Menuju konten utama

Kenapa Soeharto Tidak Ikut Diculik dalam Peristiwa G30S 1965?

Tiga teori kenapa Soeharto tidak ikut diculik dalam peristiwa Gerakan 30 September (G30S) 1965 yang disebut-sebut dilakukan PKI.

Kenapa Soeharto Tidak Ikut Diculik dalam Peristiwa G30S 1965?
Jenderal Soeharto, duduk selama upacara di Jarkata, Indonesia, di mana ia secara resmi dilantik oleh Kongres sebagai penjabat presiden baru menggantikan Presiden Sukarno. FOTO/AP

tirto.id - Gerakan 30 September (G30S) 1965 yang kerap disebut-sebut melibatkan Partai Komunis Indonesia (PKI) sebagai aktor utamanya menjadi sejarah kelam yang menjadi cikal bakal peringatan Hari Kesaktian Pancasila.

Peristiwa berdarah ini menewaskan sejumlah perwira tinggi Angkatan Darat. Kenapa Soeharto tidak ikut diculik dan dibunuh dalam G30S 1965?

Peristiwa G30S 1965, disebut juga sebagai Gerakan September Tiga Puluh (Gestapu), atau Gerakan Satu Oktober (Gestok). Kejadian ini berlangsung pada malam 30 September sampai 1 Oktober 1965.

Ada banyak kontroversi yang mewarnai fakta sejarah peristiwa tersebut. Beberapa kontroversi G30S 1965 menyangkut dalang hingga motif pembunuhan para jenderal.

Menurut John Roosa dalam Dalih Pembunuhan Massal: Gerakan 30 September dan Kudeta Suharto (2008), sejarah ini layaknya rumus kubus rubik yang belum terpecahkan inti keterhubungannya.

Terlepas dari kontroversi tersebut, peristiwa ini faktanya menewaskan sejumlah petinggi TNI Angkatan Darat. Para jenderal yang tewas dalam peristiwa G30S 1965 adalah Ahmad Yani, Raden Suprapto, M.T. Haryono, Siswono Parman, D.I. Panjaitan, dan Sutoyo Siswomiharjo.

Korban pembunuhan G30S 1965 yang juga anggota TNI berpangkat di bawah jenderal adalah Pierre Andreas Tendean, Katamso Darmokusumo, dan Sugiono. Ada juga korban berasal dari Polri, yaitu Karel Sadsuit Tubun, dan warga sipil di bawah umur, yaitu Ade Irma Suryani, putri A.H. Nasution.

Delapan korban G30S 1965 kemudian diberi gelar sebagai pahlawan revolusi. Tujuh di antara para pahlawan revolusi diabadikan dalam patung Monumen Pancasila Sakti, di Lubang Buaya, Cipayung, Jakarta Timur.

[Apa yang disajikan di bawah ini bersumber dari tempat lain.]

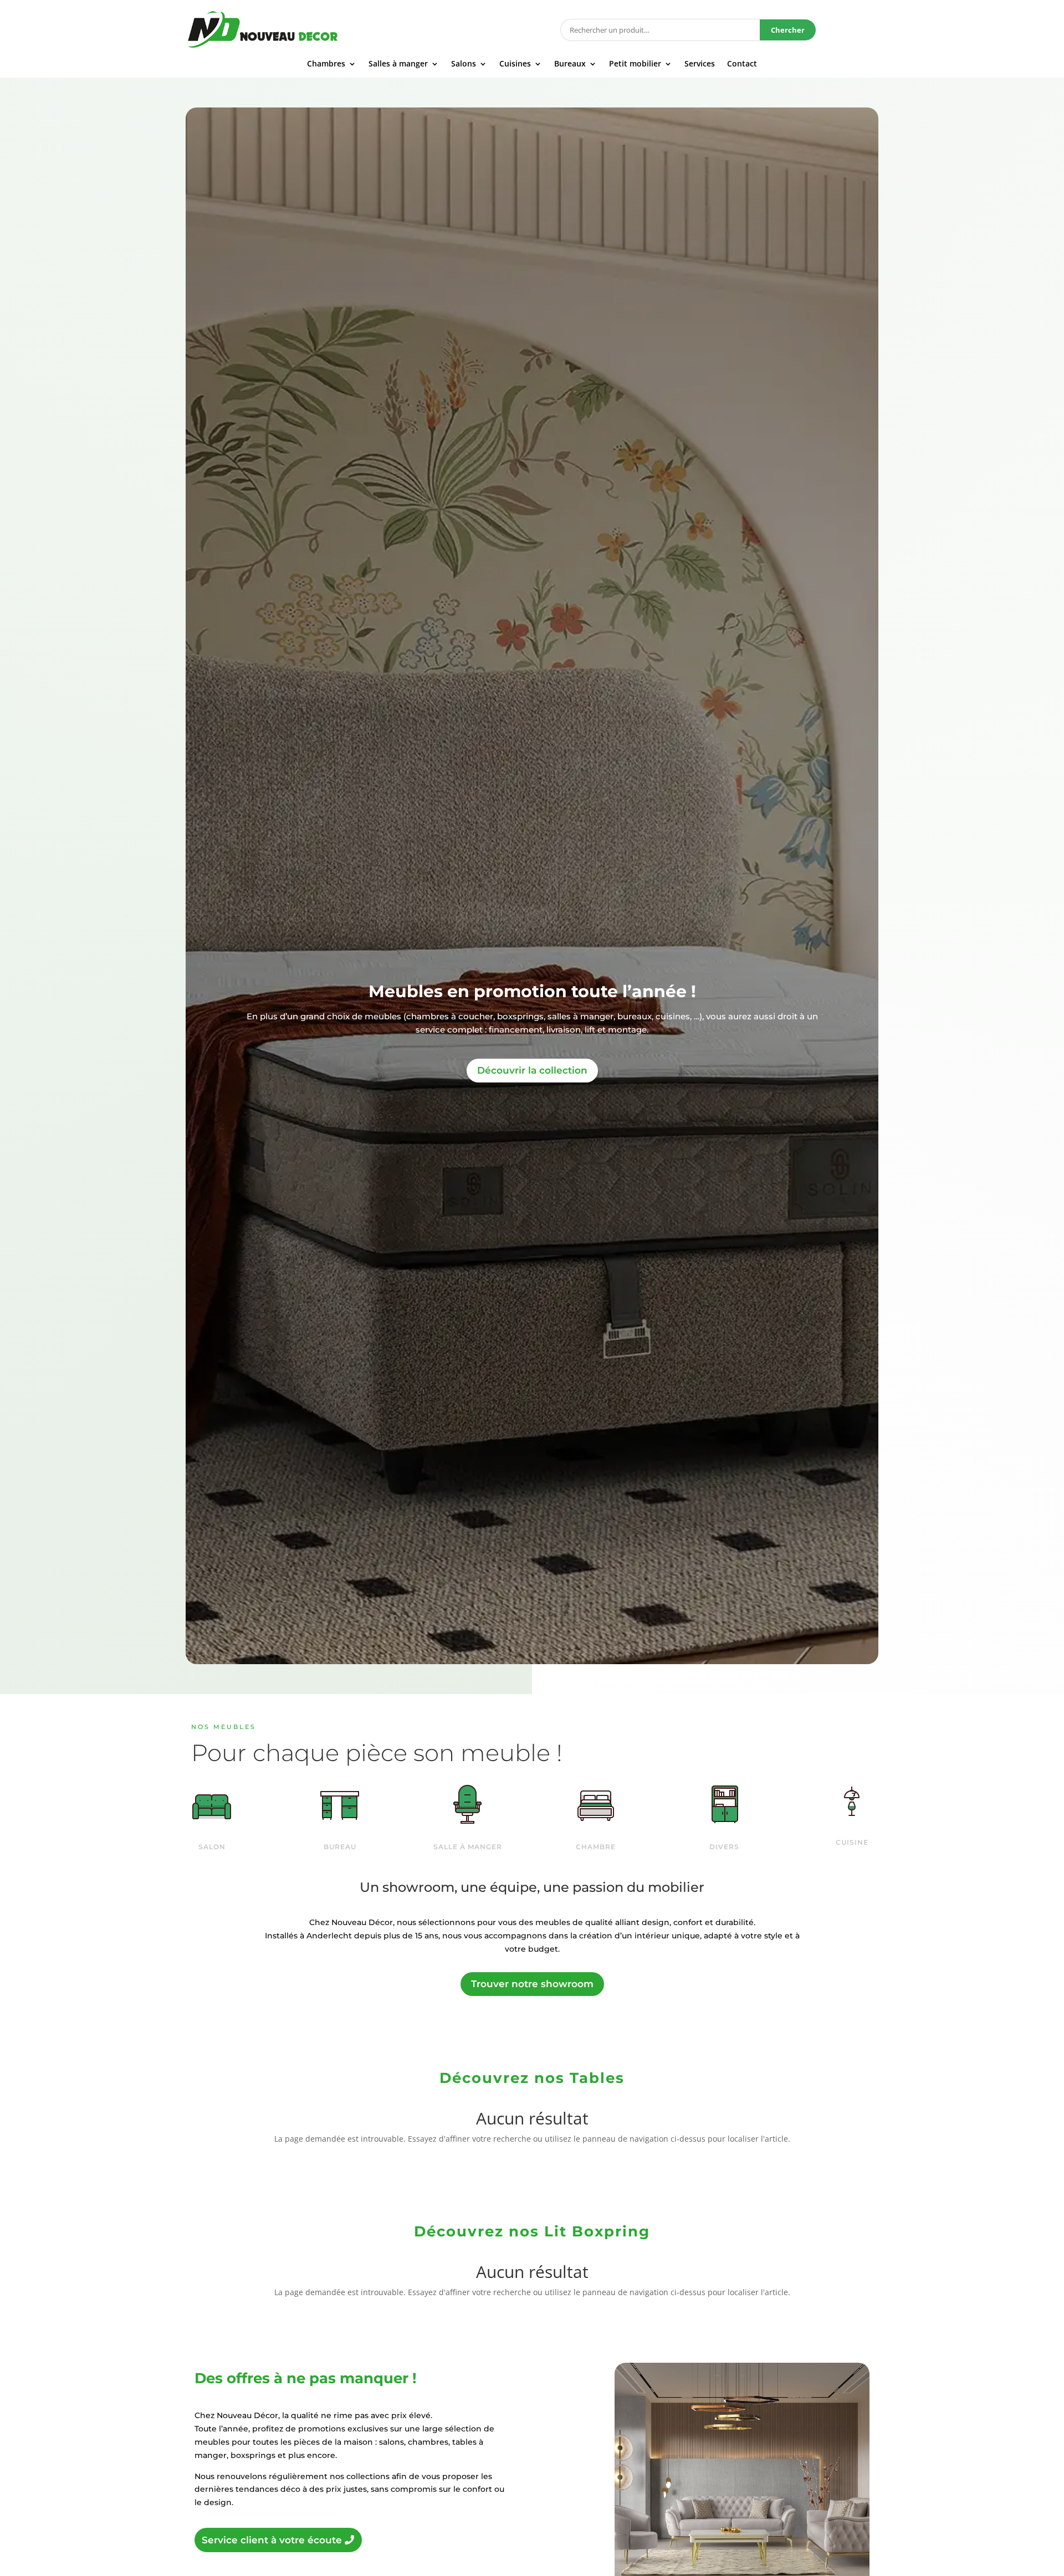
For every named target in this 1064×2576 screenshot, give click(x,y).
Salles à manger (398, 64)
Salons (463, 64)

Alasan Kenapa Soeharto Tidak Diculik dan Dibunuh dalam G30S 1965

Fakta sejarah G30S 1965 masih menuai banyak pertanyaan hingga saat ini. Salah satu yang menyita perhatian publik adalah alasan kenapa Soeharto tidak diculik dan dibunuh saat peristiwa G30S 1965 terjadi.

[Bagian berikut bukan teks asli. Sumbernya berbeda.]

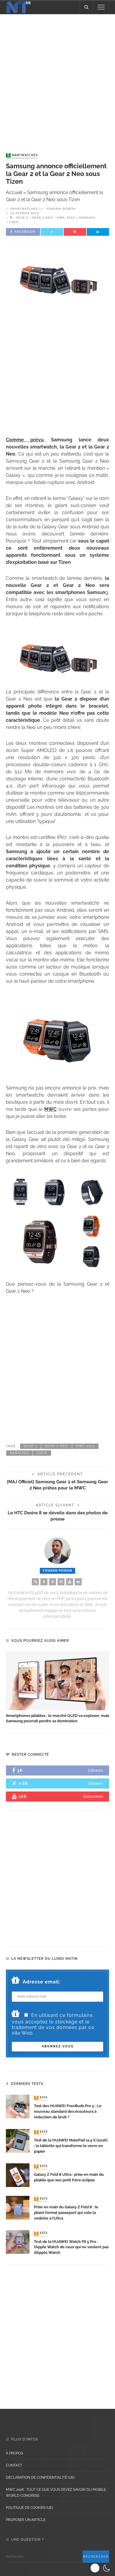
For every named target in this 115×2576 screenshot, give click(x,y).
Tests (41, 2098)
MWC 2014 (66, 217)
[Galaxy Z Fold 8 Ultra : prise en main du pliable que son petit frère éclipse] (17, 2175)
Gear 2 (22, 217)
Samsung (87, 217)
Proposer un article (25, 2520)
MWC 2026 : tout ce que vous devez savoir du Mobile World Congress (56, 2493)
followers (95, 1770)
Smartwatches (22, 155)
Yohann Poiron (61, 208)
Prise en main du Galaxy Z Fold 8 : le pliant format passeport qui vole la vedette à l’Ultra (66, 2212)
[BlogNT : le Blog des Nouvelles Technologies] (18, 6)
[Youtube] (69, 1581)
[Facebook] (43, 1581)
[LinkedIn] (78, 1581)
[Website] (35, 1581)
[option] (57, 1687)
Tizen (14, 222)
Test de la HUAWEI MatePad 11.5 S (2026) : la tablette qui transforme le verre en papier (71, 2146)
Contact (14, 2465)
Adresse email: (41, 1982)
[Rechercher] (86, 7)
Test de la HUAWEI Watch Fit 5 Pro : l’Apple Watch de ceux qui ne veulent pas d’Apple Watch (71, 2247)
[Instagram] (61, 1581)
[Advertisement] (57, 77)
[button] (101, 2568)
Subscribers (93, 1796)
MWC (50, 1109)
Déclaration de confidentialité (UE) (40, 2477)
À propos (14, 2453)
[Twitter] (52, 1581)
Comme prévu (25, 440)
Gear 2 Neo (42, 217)
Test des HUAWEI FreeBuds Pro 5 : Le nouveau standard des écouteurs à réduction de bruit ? (67, 2111)
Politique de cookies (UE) (29, 2508)
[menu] (101, 7)
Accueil (14, 192)
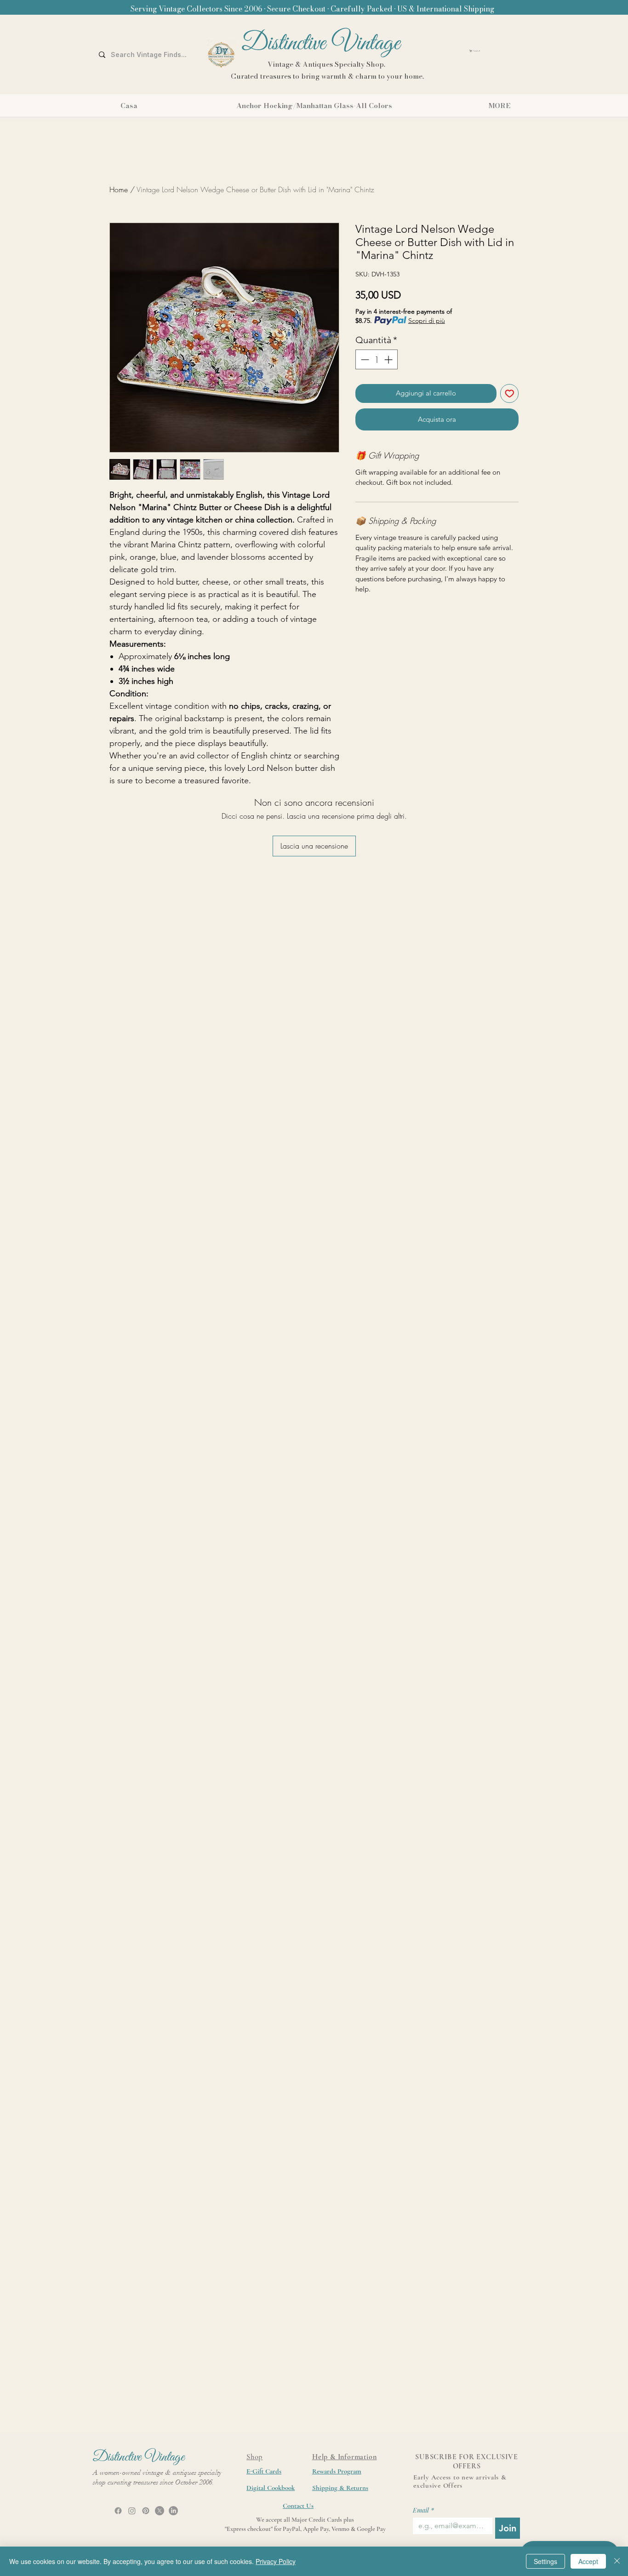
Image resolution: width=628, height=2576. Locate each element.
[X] (159, 2510)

Pertanyaan ini muncul bukannya tanpa alasan. Hal ini karena fakta bahwa penculikan dan pembunuhan yang dilakukan para pelaku G30S 1965 menargetkan jenderal-jenderal petinggi TNI Angkatan Darat (AD).

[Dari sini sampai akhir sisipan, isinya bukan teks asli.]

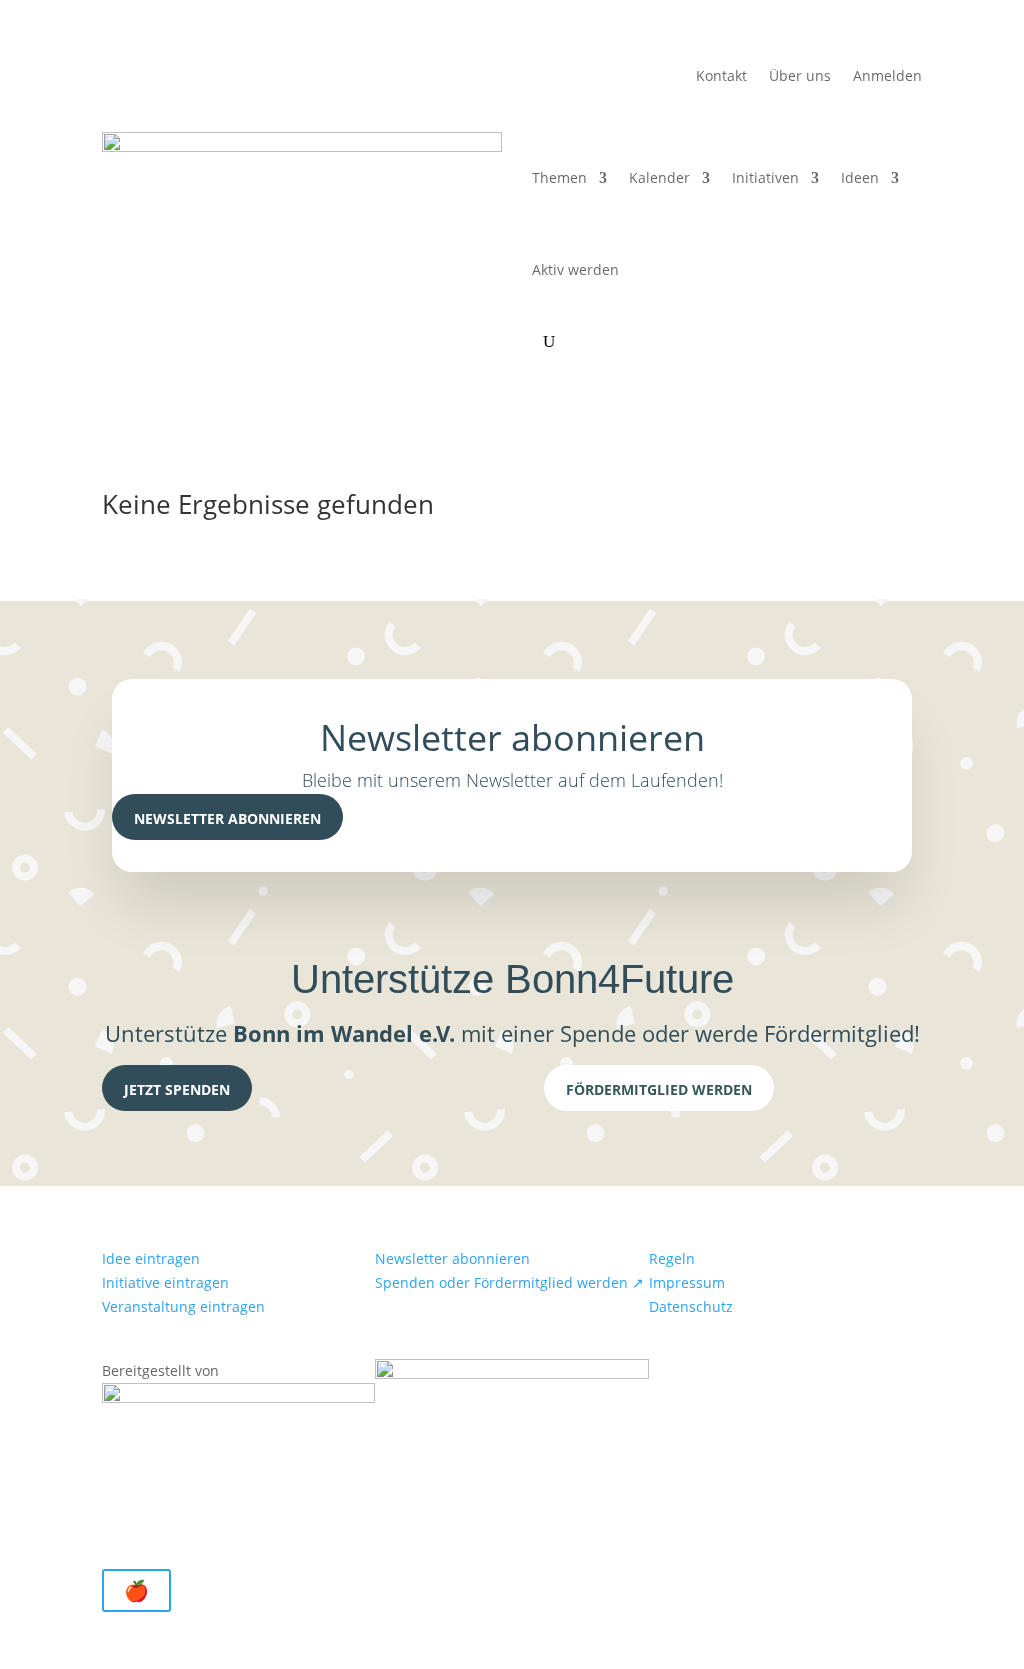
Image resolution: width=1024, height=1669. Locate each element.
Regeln (672, 1258)
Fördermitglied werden (659, 1089)
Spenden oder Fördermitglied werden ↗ (509, 1282)
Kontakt (721, 77)
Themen (559, 177)
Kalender (659, 177)
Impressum (687, 1282)
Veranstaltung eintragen (183, 1306)
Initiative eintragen (165, 1282)
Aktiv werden (575, 269)
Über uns (800, 77)
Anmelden (887, 77)
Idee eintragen (151, 1258)
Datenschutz (691, 1306)
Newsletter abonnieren (227, 818)
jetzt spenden (177, 1089)
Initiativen (765, 177)
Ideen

Saat peristiwa terjadi, Soeharto sudah berpangkat Mayor Jenderal TNI AD dan menjadi Panglima Kostrad. Pangkat Soeharto kala itu sama dengan tiga korban G30S 1965 lainnya, yaitu Mayjen TNI Raden Suprapto, Mayjen TNI M.T. Haryono, dan Mayjen TNI Siswondo Parman.

Sejauh ini belum diketahui mengapa Soeharto tidak diculik dan dibunuh dalam peristiwa G30S 1965. Namun, terdapat tiga teori yang dijabarkan para sejarawan untuk menjelaskan alasan kenapa Soeharto tidak diculik saat peristiwa G30S 1965.

Berikut ini teori sejarawan tentang alasan kenapa Soeharto tidak diculik dan dibunuh pada 1965:

1. Soeharto dianggap tidak berbahaya bagi pelaku?

Teori pertama menyebut bahwa Soeharto dianggap tidak berbahaya bagi pelaku penculikan dan pembunuhan G30S 1965. Teori ini ditulis oleh A. Kardiyat Wiharyanto dalam Sejarah Indonesia dari Proklamasi Sampai Pemilu 2009 (2011).

Teori ini mendukung anggapan bahwa pelaku G30S 1965 adalah anggota Partai Komunis Indonesia (PKI). Menurut Wiharyanto, Soeharto tidak ikut diculik karena bersikap diam dalam rapat pimpinan TNI AD untuk menghadapi PKI.

Berdasarkan teori ini, rapat pimpinan TNI AD itu digelar karena terjadi konflik antara TNI AD dan PKI di akhir pemerintahan Soekarno. Kedua kubu diklaim sedang berebut pengaruh di pemerintahan.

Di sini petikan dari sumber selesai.